Research & Development

Eisai's Research & Development Activities for the Improvement of Access to Medicines (Product Creation)

September 12, 2018

At the Eisai Group, research and development (R&D) activities, which are the fundamentals of the subsequent downstream value chains through to the patients, are defined as “Product Creation”. For us, our R&D objective is not to simply carry out research and development, but rather it must be to provide patients with final drug products beneficial for them as a result of our efforts. By terming such activities as “Product Creation,” we are always reminded of our objective and our commitment to increasing patient benefits. Based upon ourhhcphilosophy, we are trying to understand the realities faced by patients and aiming to improve their quality of life by providing innovative medicines to satisfy both of their explicit and implicit healthcare needs. We believe that this is the objective of our Product Creation activities.

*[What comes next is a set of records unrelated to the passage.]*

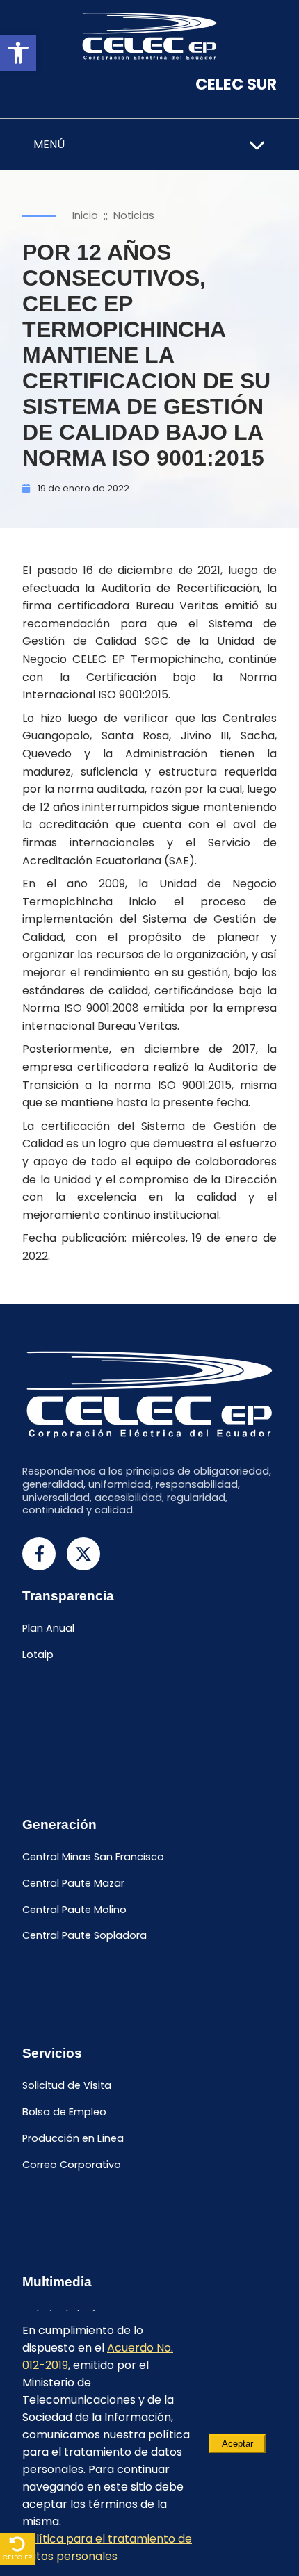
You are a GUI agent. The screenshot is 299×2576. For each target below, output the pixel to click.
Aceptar (237, 2443)
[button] (18, 53)
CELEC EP (17, 2556)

According to the concept of Product Creation, “Access to Medicines” (ATM) should be improved and secured for all patients. For example, proactive efforts toward developing medicines that address clear needs in developing countries, such as treatments for NTDs and three major infectious diseases (Malaria, TB and HIV/AIDS), are required to improve ATM, even though pharmaceutical companies in developed countries have not focused on those diseases so far. Eisai is working on various activities in order to deliver its medicines to more patients and people at risk around the world including developing countries without delay.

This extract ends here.